— begin SOURCE TEXT —
At LangChain, our mission is to make intelligent agents ubiquitous. We build the foundation for agent engineering in the real world, helping developers move from prototypes to production-ready AI agents that teams can rely on. We began as widely adopted open-source tools and have grown to also offer a platform for building, evaluating, deploying, and operating agents at scale.
With $125M raised at Series B from IVP, Sequoia, Benchmark, CapitalG, and Sapphire Ventures, we’re at a stage where we’re continuing to develop new products, growth is accelerating, and all team members have meaningful impact on what we build and how we work together. LangChain is a place where your contributions can shape how this technology shows up in the real world.
Today, our platform includes LangSmith (Observability, Evaluation, Deployment, Fleet, and Sandboxes), our open source frameworks (LangChain, LangGraph, and Deep Agents), and the newly launched LangSmith Engine for autonomous agent improvement. We have 100M+ monthly open source downloads, 6,000+ active LangSmith customers, and 5 of the Fortune 10 use LangSmith in production (+ 35% of the Fortune 500 overall), including teams at Klarna, Clay, Coinbase, Workday, Lyft, Cloudflare, Harvey, Rippling, Vanta, LinkedIn, Monday.com, Nvidia, and Bridgewater.
About the teamThe LangSmith team owns and builds LangChain's core platform for observability, evaluation, and production reliability of AI systems. From tracing and annotation to run rules, evaluations, and beyond, this team owns LangSmith end-to-end. If you want to define what great AI observability looks like at production scale, this is where that work gets done.
About the roleThis role sits at the core of LangSmith: you'll own the ingestion systems, query systems, and the API, SDK, and CLI surfaces that thousands of development teams use every day. You'll work at the intersection of distributed systems and developer experience, on infrastructure that teams across the industry depend on.What you'll do:
Build and scale critical systems: design and operate high-throughput, data-intensive ingestion and trace-query systems supporting LangSmith, built on SmithDB, our purpose-built database for agent observability. Build monitoring, alerting, and automated recovery so the pipeline stays resilient.
— end SOURCE TEXT —
— begin ITEMS —
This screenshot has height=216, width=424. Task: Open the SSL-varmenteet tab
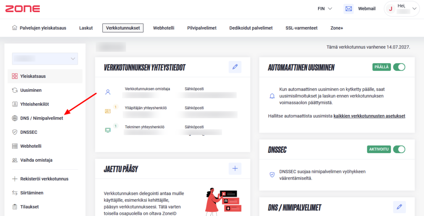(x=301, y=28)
— end ITEMS —
— begin ITEMS —
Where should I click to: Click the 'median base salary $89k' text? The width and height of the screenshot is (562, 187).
— end ITEMS —
— begin ITEMS —
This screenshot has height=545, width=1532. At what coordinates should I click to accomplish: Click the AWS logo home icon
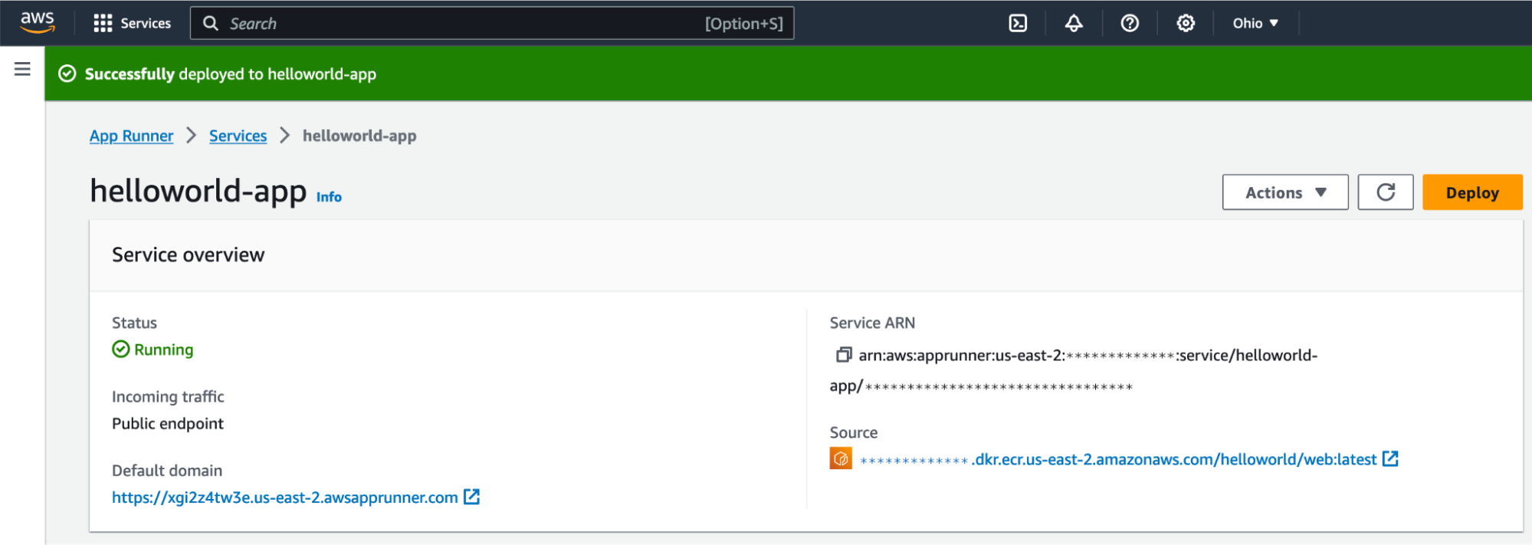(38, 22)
— end ITEMS —
Continue the LangChain job posting above from the point where it ends.

_ANSWER_.
Set API, SDK, and CLI standards: define and enforce the standards, tooling, and CI that power SDK generation across Python, TypeScript, Go, and Java; keep our developer surfaces consistent, high-quality, and self-served across feature teams.
Own integrations: build new integrations and maintain existing ones so it's easy to use LangSmith with any AI framework, agent, or tool — keeping us framework-agnostic
Solve complex problems: debug performance bottlenecks, optimize database queries, and architect solutions for distributed-system challenges
Respond to incidents: participate in an on-call rotation focused on post-incident learning, automation, and prevention
Many of these will apply to you — we don't expect every box checked.
Platform engineering: hands-on experience designing and running data-intensive systems at scale
Developer experience: a track record of building high-quality, widely-adopted CLIs, SDKs, or API standards that developers actually enjoy using
Database expertise: production experience with OSS datastores (PostgreSQL, Redis)
Backend languages: Strong backend software engineering skills with production-level experience in Go, Python, or TypeScript.
Infrastructure expertise: solid knowledge of cloud object storage, Kubernetes, containerized infrastructure, and cloud platforms (GCP, AWS)
Observability mastery: hands-on experience with observability stacks (Datadog, Prometheus/Grafana, OpenTelemetry, or similar)
Operational mindset and high agency: "you build it, you run it, you own it," with a focus on sustainable practices
Experience: 5+ years building and operating production systems, developer-facing APIs, or both
Strong experience with Java
Knowledge of columnar file, memory formats and OLAP databases
Background in high-growth startups
Location: This role is fully remote within Europe, excluding France.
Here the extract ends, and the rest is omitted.